──────── Passage to read
Hebrew Bible or Old Testament? What’s the Difference, and Does it Matter?

The topic has tangentially been raised in the comments between Roy and myself on this post (Review of Routledge’s OT Theology) on the distinction between Hebrew Bible and Old Testament, more applicably, which is the basis for ‘OT’ theology (the name itself perhaps being a dead giveaway, but I don’t know that it is so clear).

Old Testament is obviously the Christian designation for the first collection of books in the canon.  It is a (purely?) confessional designation that speaks of a particular ordering of books (ending with Malachi) that bears a relationship, of some sort depending upon who you are reading, to the NT.

Hebrew Bible is the attempt to be more neutral, the idea being that “Old” in “Old Testament” belies some level of antiquated ethics, thoughts, morals, and texts that have been replaced and/or fulfilled in Jesus, and are thus of little, or less, relevance for informing Christian faith and thought.  The label “Hebrew Bible” also seeks to be more appreciative not only of the obvious Jewish roots of Christianity but of the contemporary Jewish community, to whom these Scriptures still serve as the foundation for Jewish faith and identity.  It is, in a way, an attempt to move beyond supersessionism/triumphalism.

Personally, I will more often than not employ “Hebrew Bible” for many of the reasons offered above.  But, I also see myself using Hebrew Bible because I am reading the Hebrew canon of books, which ends with 2 Chronicles and not with Malachi, and which belongs to the Hebrew people.  Of course, most scholarship reads the Hebrew text but assumes the Christian canonical order.  This is fine, but a bit untruthful to the reality of what one is reading.  Regardless, the canonical ordering often has little bearing on my scholarship to this point . . . . I am not a canonical interpreter.  I also find it amusing that when I do say “Old Testament,” some of my colleagues will immediately say “Ha!” and point out my apparent faux pas in uttering such a phrase.  I still don’t really know what they’re getting at there, beyond the simple idea of affirming for themselves that someone who knows the text better than they can still say “Old Testament,” affirming their own a priori methods of reading (I know that sounds terribly arrogant, but I do wonder if it is part of the issue).

“Hebrew Bible” has its problems.  Among the main arguments (and a silly one, if you ask me) is that it also includes Aramaic.  Ok, that’s fine, but the Aramaic also contains various loan words from other languages . . . . so should we call it the Semitic Bible?  Ridiculous.  And the Greek New Testament contains Aramaic (for instance, Jesus’ words talitha cum or eli eli lema . . . . , albeit in Greek characters).  This is a silly argument to me.  As an attempt to remedy this issue, some have proffered “Jewish Scriptures” or “First Testament.”  For reasons that should be obvious, these titles are also not without their difficulties.
────────────────
──────── Data rows
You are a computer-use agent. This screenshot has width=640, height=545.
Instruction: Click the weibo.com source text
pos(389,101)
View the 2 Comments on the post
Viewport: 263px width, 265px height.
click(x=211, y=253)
────────────────
**Set tasks**.
(a) In the post about Hebrew Bible and Old Testament, which book ends the Hebrew canon?
(b) Reproduce the part of the post about Hebrew Bible and Old Testament starting with "Hebrew Bible or" and going on through "reading, to the NT.".
Rely only on the post about Hebrew Bible and Old Testament.

**Task solutions**.
(a) 2 Chronicles

(b)
Hebrew Bible or Old Testament? What’s the Difference, and Does it Matter?

The topic has tangentially been raised in the comments between Roy and myself on this post (Review of Routledge’s OT Theology) on the distinction between Hebrew Bible and Old Testament, more applicably, which is the basis for ‘OT’ theology (the name itself perhaps being a dead giveaway, but I don’t know that it is so clear).

Old Testament is obviously the Christian designation for the first collection of books in the canon.  It is a (purely?) confessional designation that speaks of a particular ordering of books (ending with Malachi) that bears a relationship, of some sort depending upon who you are reading, to the NT.